Les gérants de bureau de tabac de certains quartiers de la capitale sont de plus en plus nombreux à évoquer l’éventualité de fermer boutique. Ce n’est ni la crise mondiale ni encore une éventuelle prolifération des grandes surfaces qui en sont responsables.
Alger sans buraliste ! Cela peut paraître une blague pour certains mais le risque de devenir du concret est plus que réel. C’est surtout dans les quartiers populaires de Kouba et d’Hussein Dey que le nouveau phénomène est en train de prendre de l’ampleur. Sur place, des buralistes pensent de plus en plus à fermer boutique.
Pourtant ce n’est ni la crise mondiale ni encore une éventuelle prolifération des grandes surfaces qui en sont responsables. Nous avons pris attache avec l’un des buralistes, un certain M. H. dont le local se trouve à Hussein Dey.
« Depuis un certain temps, j’y pense et ma décision est prise, je vais changer d’activité. Dès le début du mois de juin, je vais fermer », nous dira-t-il d’emblée avec un dépit mal caché.
L’explication qu’il nous donna est plus que révélatrice de l’impact qu’est en train de prendre le mouvement salafiste dans notre société : « Écoutez, je n’ai aucune envie de transgresser les préceptes de l’Islam. L’imam est venu à plusieurs reprises me dire que la vente de tabac est haram et il a réussi à me convaincre. »
A-t-il reçu des menaces ? Sa réponse était sans ambages : « Pas du tout. Personne ne m’obligera à fermer boutique ou à faire quoi que ce soit.

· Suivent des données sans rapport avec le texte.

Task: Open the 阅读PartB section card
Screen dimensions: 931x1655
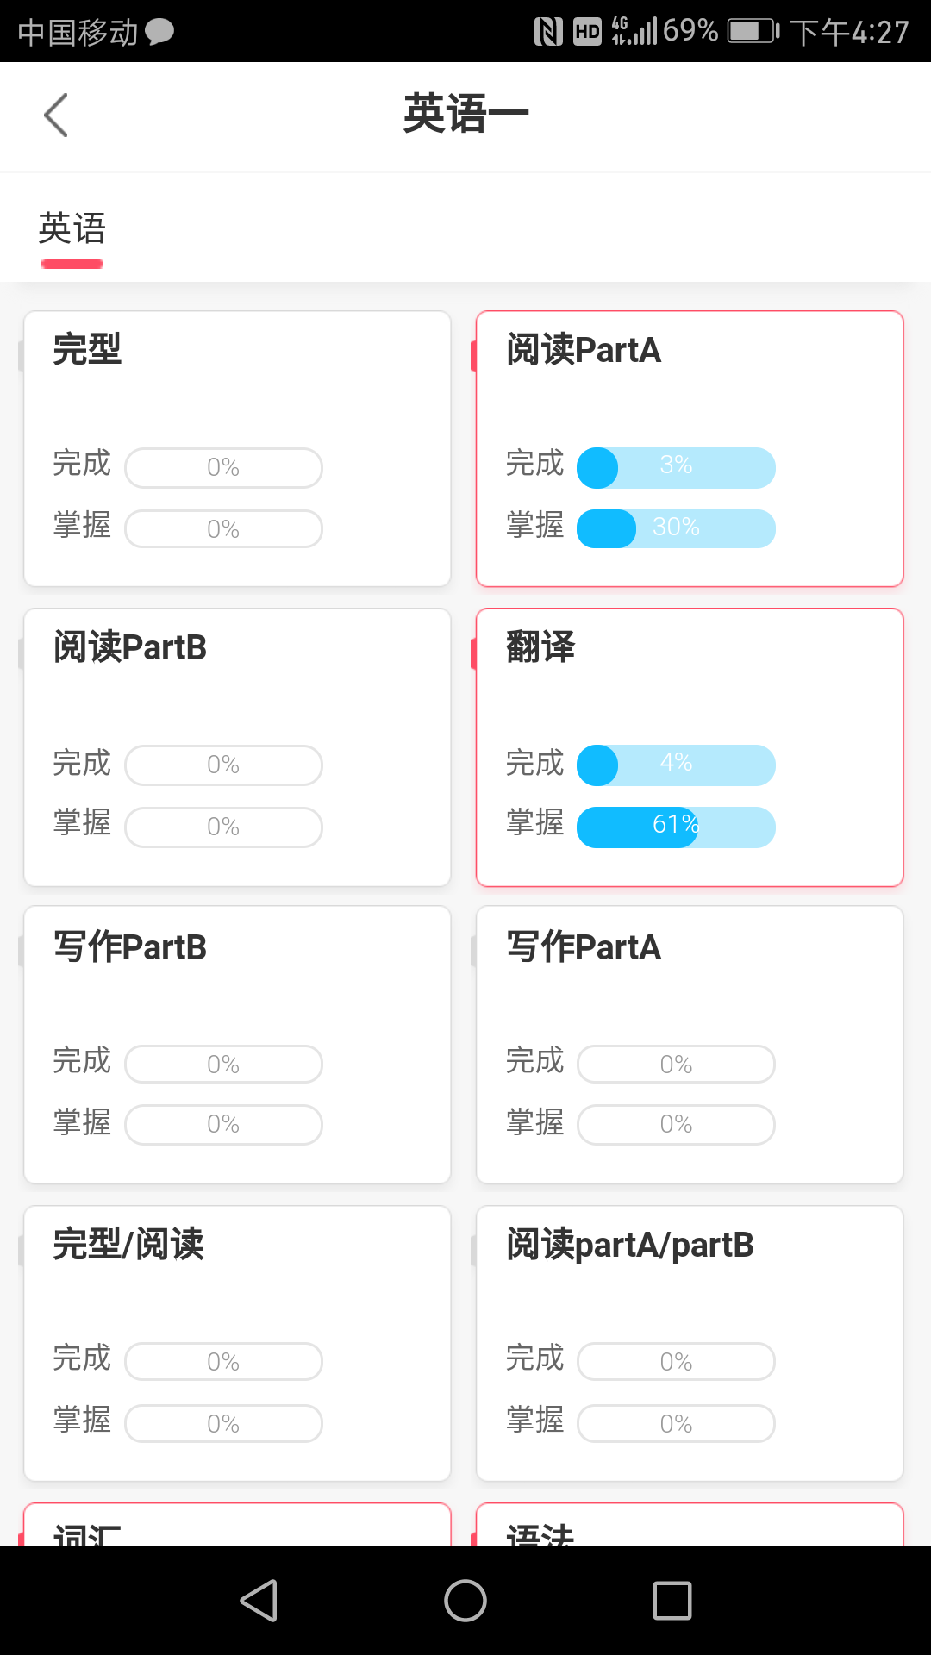Action: pos(237,746)
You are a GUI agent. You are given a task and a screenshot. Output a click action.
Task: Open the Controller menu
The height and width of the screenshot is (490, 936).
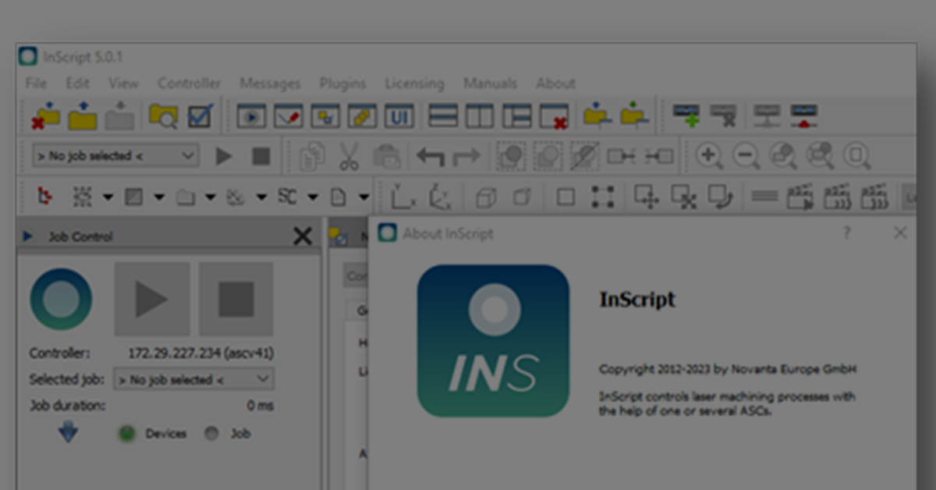click(189, 83)
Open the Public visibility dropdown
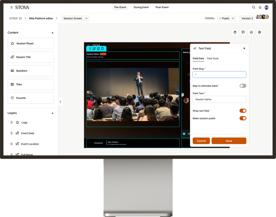 (226, 18)
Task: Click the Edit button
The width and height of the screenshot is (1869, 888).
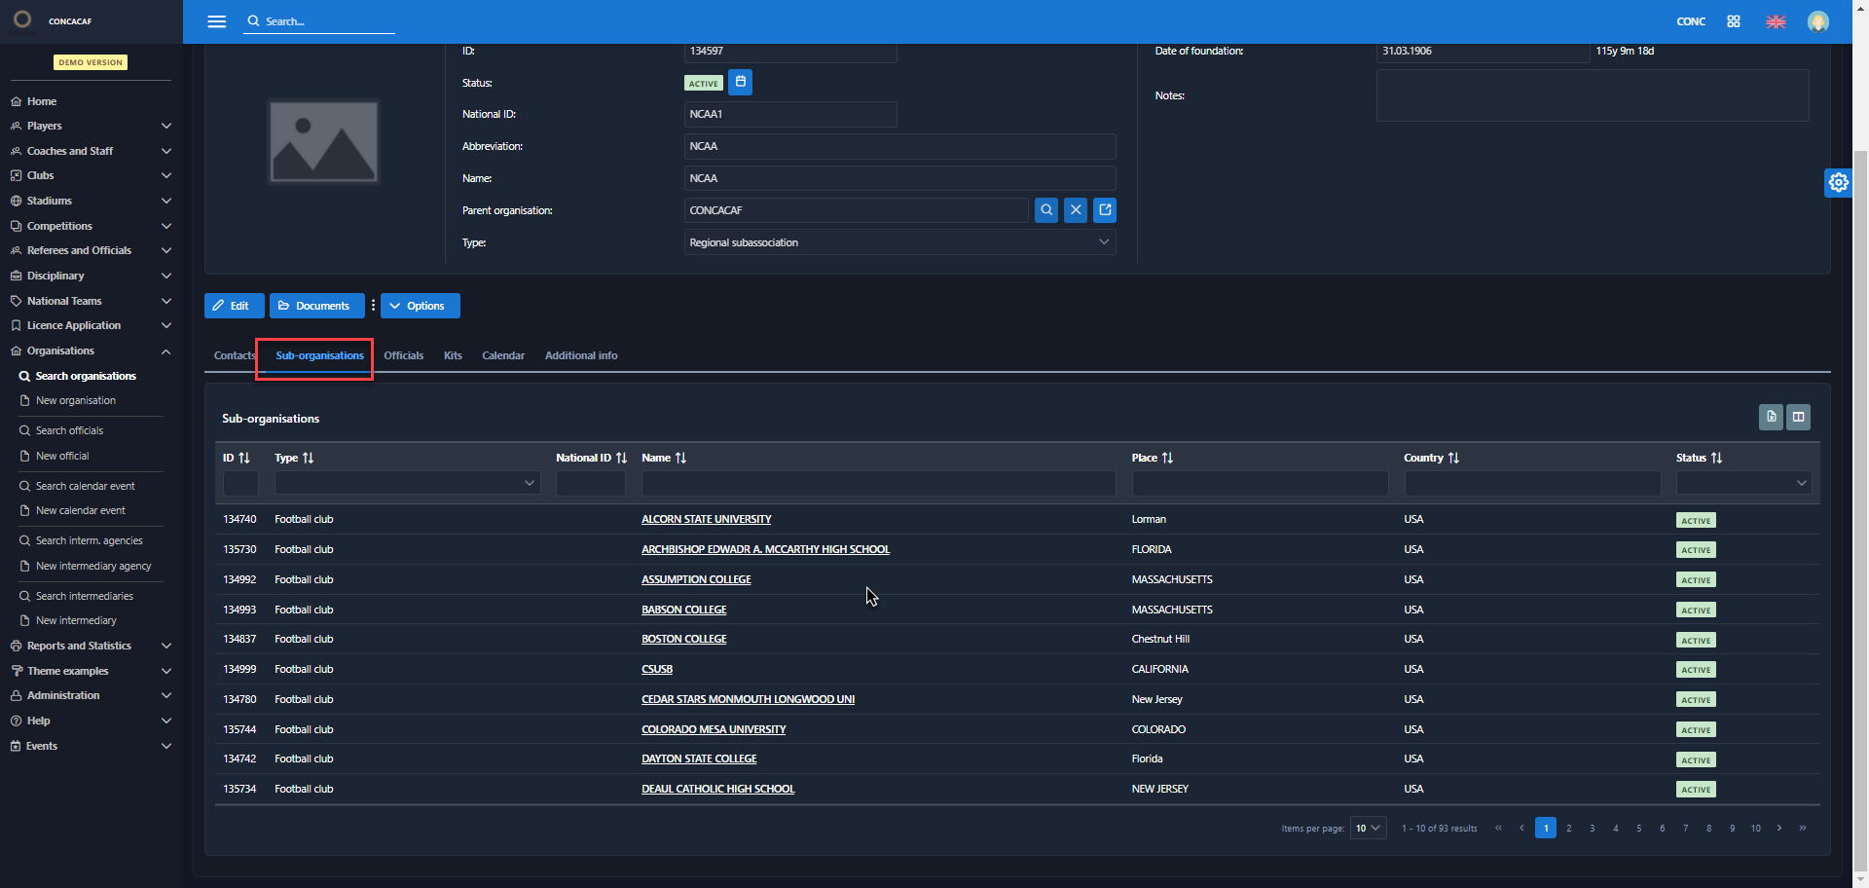Action: coord(233,306)
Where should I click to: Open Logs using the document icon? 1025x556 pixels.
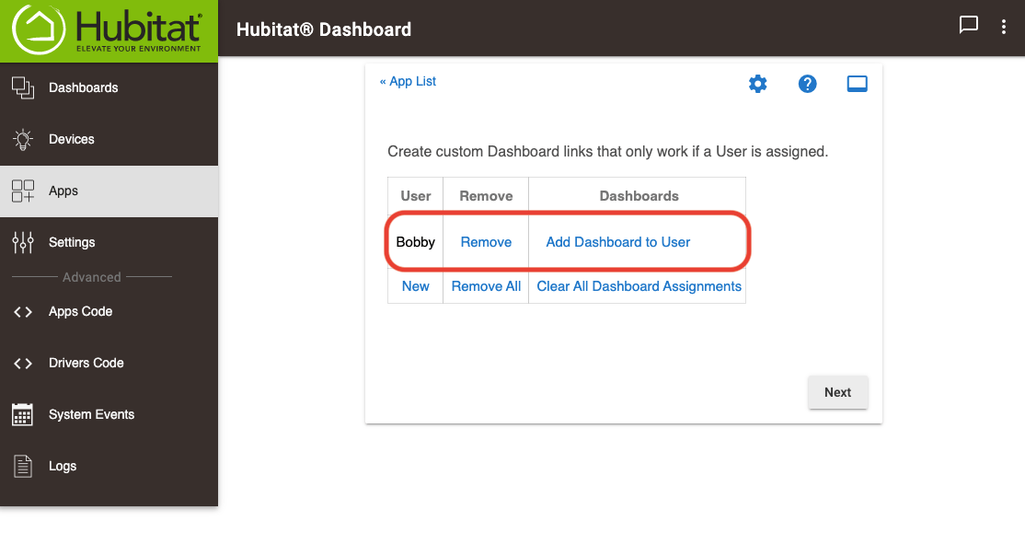tap(21, 466)
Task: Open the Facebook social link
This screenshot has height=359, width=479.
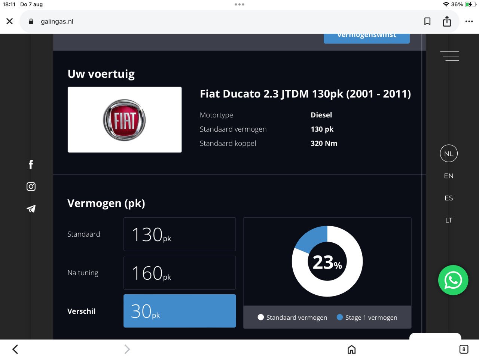Action: (31, 165)
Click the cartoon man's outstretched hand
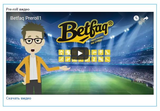 tap(65, 68)
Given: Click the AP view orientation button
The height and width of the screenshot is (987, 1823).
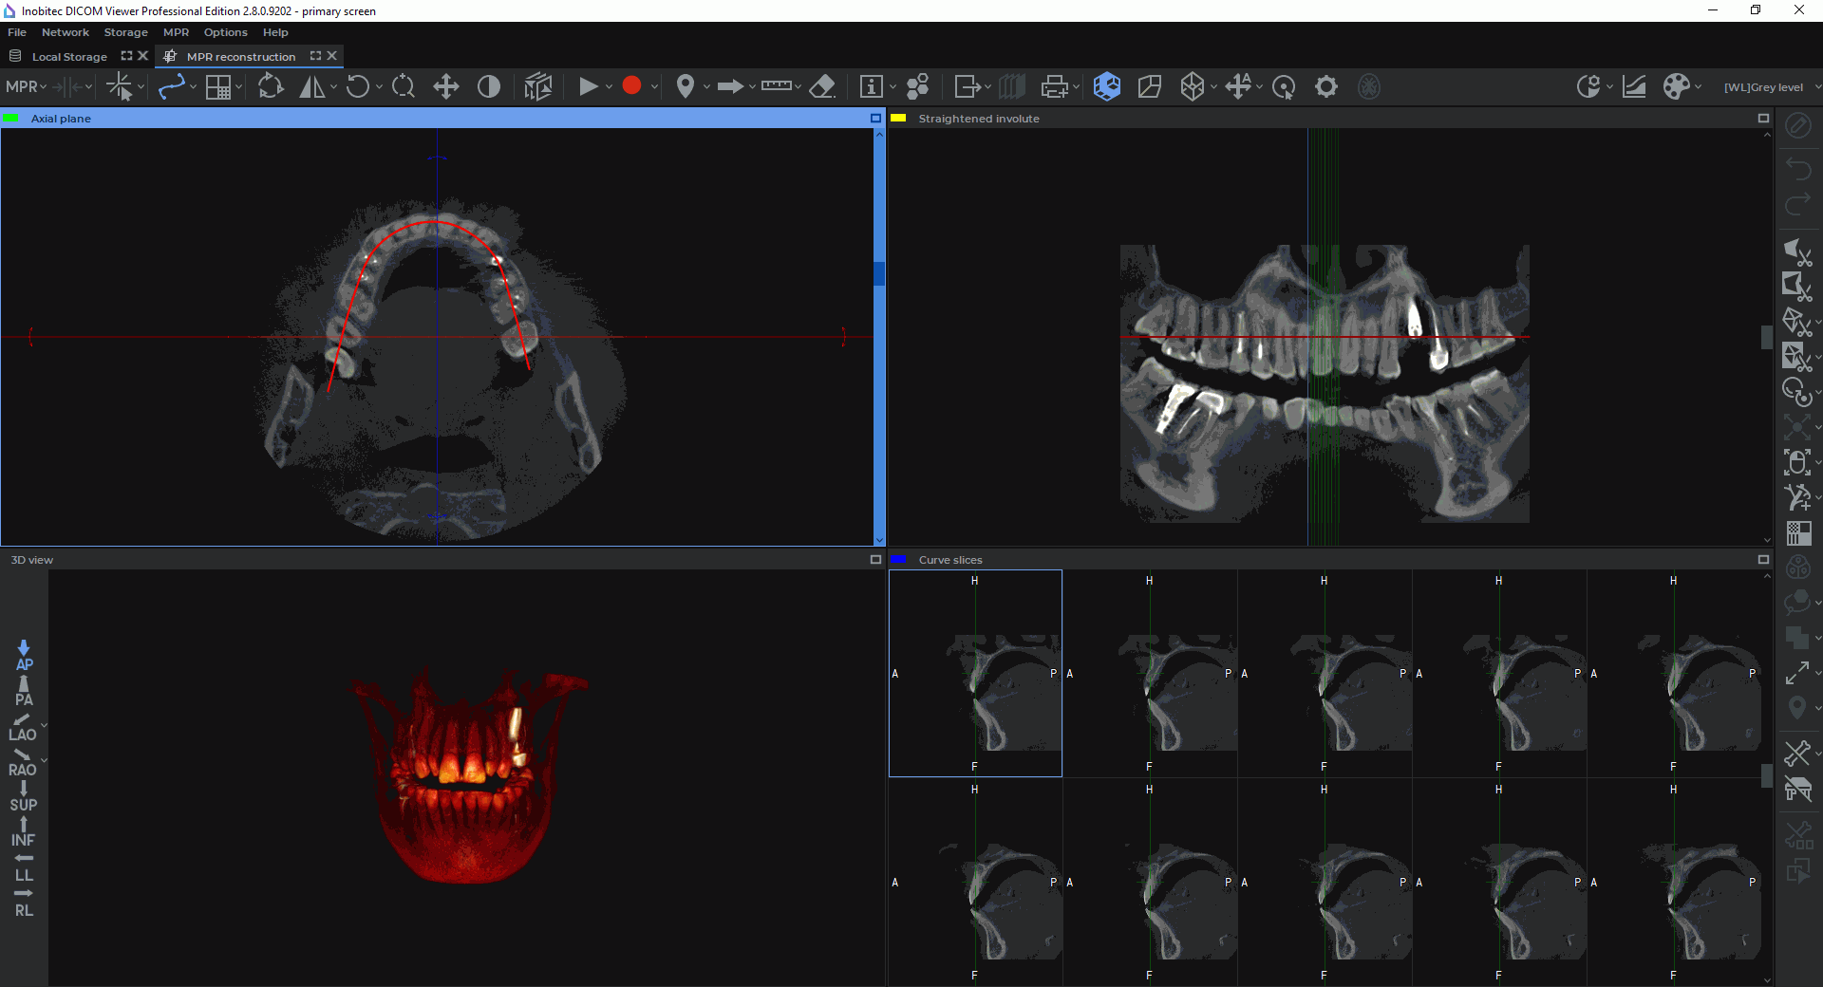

C’est vraiment par conviction que je vais le faire. » Il nous dira également qu’il n’est pas le seul dans son cas. « Beaucoup d’autres buralistes, et pas seulement dans la capitale, ne cherchent que la moindre occasion pour arrêter », affirma-t-il en précisant que « pour eux, et je suis d’accord avec eux, l’argent qu’ils sont en train de récolter est du même genre que celui du riba (l’usure : ndlr).
Ils ne cherchent que la moindre occasion pour changer de commerce ». Toutefois, en s’attardant avec lui nous avons pu voir plus clair dans sa démarche. Même si l’effet de l’imam paraît plausible, c’est aussi, et surtout, une décision économique. Il s’avère que notre buraliste, dont le local se trouve à côté d’une mosquée, a de moins en moins de clients depuis quelques mois déjà.
Qui dit clients dit essentiellement fumeurs puisque la vente de tabac représente l’essentiel de son chiffre d’affaires. Un manque à gagner qu’on ne peut expliquer par une soudaine tendance à la diminution du nombre de fumeurs et surtout pas dans les quartiers populaires. Tout compte fait, pour s’approvisionner les adeptes des blondes et des brunes ne s’aventurent plus au niveau des buralistes.
Même atwabale (vendeurs de tabac sur les étals de fortune) ne sont qu’à des centaines de mètres des mosquées. M. H., devenu au fil des minutes plus coopératif, nous développa sa version : « Personne ne veut être vu en train d’acheter des cigarettes encore moins fumer dans les alentours du quartier.
Les fumeurs se débrouillent à chaque fois pour s’alimenter chez d’autres buralistes et pendant la journée, ils évitent les alentours de la mosquée. Fumer, c’est haram et pour eux, c’est comme boire de l’alcool. » Cette facette de la propagande salafiste vient encore une fois confirmer l’influence grandissante qu’ont les islamistes sur la rue.
Un retour en force qui en dit long sur l’état actuel de la société algérienne. Certains verront sans aucun doute le côté positif dans la lutte antitabac (selon certaines études, chaque année l’Algérie enregistre 3 500 nouveaux cas de cancer du poumon et 90% de ces nouveaux cas concernent des fumeurs), mais c’est aussi un signe que le terrain est totalement laissé aux barbus et assimilés.
Ceux qui ont vécu la naissance de la nébuleuse islamiste vers la fin des années 1980 entonnent déjà (ce qui est un véritable signe d’impuissance) : « L’histoire est un éternel recommencement. » Personne ne peut oublier que c’est devant l’absence de l’État que le pays a subi les affres des années 1990 qu’on est toujours en train de payer.
L’aspect religieux ne peut d’ailleurs être mis à l’écart. En allant sur ce terrain, l’unanimité n’est que de façade. Dire que fumer est haram est loin d’être une vérité absolue.
Les fetwas des chouyoukhs salafistes sur le côté illicite du tabac pullulent, certes, et datent déjà de plusieurs années. D’un autre côté, de nombreux éminents ulémas, que même les intégristes les plus acharnés écoutent, se contentent d’affirmer que le tabac est makrouh (déconseillé) ; mais ceci est une autre histoire.